TYPO3 ist mittlerweile ein enorm erfolgreiches CMS. Aus dem kleinen Programm des Dänen Kasper Skårhøj ist ein leistungsfähiges System geworden. Doch die Konkurrenz schläft nicht. Um weitere fünf, zehn oder mehr Jahre Erfolg zu haben, muss sich TYPO3 weiterentwickeln. Ziel ist es, mit aktuellen Techniken eine neue Basis zu schaffen, die sich dennoch wie TYPO3 anfühlt und die Seele des Systems erhält.

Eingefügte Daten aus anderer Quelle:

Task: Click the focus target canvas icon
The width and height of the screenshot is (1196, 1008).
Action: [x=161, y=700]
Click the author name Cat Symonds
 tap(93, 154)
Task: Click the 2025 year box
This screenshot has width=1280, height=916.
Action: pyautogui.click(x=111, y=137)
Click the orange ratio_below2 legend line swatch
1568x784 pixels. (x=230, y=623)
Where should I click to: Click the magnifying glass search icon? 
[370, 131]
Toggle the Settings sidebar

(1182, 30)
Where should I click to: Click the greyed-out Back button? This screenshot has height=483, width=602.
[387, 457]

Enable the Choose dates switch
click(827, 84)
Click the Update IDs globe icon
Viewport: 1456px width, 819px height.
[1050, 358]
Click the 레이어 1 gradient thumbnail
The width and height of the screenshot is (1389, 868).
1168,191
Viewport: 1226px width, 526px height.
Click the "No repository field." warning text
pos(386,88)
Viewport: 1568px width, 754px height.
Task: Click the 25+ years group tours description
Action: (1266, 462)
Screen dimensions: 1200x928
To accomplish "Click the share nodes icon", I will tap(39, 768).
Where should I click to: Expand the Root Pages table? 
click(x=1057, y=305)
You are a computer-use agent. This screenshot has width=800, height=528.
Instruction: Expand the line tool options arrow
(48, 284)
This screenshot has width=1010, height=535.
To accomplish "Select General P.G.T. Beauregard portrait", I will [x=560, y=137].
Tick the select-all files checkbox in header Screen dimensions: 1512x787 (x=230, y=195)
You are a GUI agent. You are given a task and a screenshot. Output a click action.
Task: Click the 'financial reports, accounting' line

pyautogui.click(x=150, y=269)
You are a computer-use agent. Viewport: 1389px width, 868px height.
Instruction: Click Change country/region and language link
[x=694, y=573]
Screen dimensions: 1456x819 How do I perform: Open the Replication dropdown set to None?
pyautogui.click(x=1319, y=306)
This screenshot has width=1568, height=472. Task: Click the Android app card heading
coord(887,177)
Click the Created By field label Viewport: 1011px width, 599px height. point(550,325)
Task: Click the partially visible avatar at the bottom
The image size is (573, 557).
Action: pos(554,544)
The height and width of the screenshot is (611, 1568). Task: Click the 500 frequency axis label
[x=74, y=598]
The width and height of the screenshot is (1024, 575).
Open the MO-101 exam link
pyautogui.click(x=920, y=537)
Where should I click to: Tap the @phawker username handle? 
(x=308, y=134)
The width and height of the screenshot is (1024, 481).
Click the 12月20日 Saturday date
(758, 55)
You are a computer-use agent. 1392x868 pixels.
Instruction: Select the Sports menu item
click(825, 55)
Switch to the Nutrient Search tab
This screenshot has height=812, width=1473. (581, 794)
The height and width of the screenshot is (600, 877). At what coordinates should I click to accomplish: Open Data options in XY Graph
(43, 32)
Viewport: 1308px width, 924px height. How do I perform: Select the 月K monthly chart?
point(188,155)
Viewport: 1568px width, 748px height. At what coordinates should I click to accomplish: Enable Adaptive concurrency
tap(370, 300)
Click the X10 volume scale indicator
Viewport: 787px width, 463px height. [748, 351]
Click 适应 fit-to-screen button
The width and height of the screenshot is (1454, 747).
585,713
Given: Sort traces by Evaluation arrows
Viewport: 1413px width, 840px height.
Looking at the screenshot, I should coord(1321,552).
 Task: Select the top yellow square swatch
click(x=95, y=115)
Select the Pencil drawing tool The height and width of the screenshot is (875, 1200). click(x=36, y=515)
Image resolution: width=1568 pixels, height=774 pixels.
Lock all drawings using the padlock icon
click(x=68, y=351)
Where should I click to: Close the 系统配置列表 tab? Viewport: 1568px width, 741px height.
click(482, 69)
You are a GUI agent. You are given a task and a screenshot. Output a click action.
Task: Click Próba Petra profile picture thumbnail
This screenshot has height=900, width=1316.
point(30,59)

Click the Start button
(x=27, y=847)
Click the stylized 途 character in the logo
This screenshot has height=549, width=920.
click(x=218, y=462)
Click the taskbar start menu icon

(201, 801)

Die weite Verbreitung von TYPO3 ist für die Arbeit an Version 5 Segen und Fluch zugleich. Die geplante und notwendige Runderneurung des Systems bedeutet den Bruch mit der seit Jahren aktiv gepflegten Kompatibilität des Systems zu älteren Extensions und Inhalten. Außerdem fällt es mitunter schwer bei Null anzufangen, wenn man den Funktionsumfang und die Flexibilität von TYPO3 vor Augen hat.

Gründe für den Neuanfang

Dennoch gibt es gute Gründe für eine fundamentale Erneuerung des Systems von innen heraus:

  • Die Komplexität des TYPO3-Kernsystems sorgt für eine lange Einarbeitungszeit und die Architektur ist an einer Grenze angelangt, die die weitere Entwicklung erschwert.
  • Das Datenmodell ist zu unflexibel und der direkte, SQL-zentrierte Zugriff verursacht zahlreiche Probleme
  • Neue PHP-Versionen bieten wesentlich bessere Möglichkeiten um Objektorientierung umzusetzen, das Fehler-Handling zu verbessern und den Entwicklern durch saubere Schnittstellen Freude zu machen
  • Die Nutzung neuer innovativer Techniken wird durch die notwendige Abwärtskompatibilität beschränkt
  • Eine neue Architektur kann bessere Konnektivität mit Drittsystemen durch Einbindung von Standardprotokollen wie SOAP oder WebDAV bieten

All diese Gründe führten nach zahlreichen vorbereitenden Diskussionen zur Gründung eines Projekts [1], das die Entwicklung einer neuen TYPO3-Version verfolgt.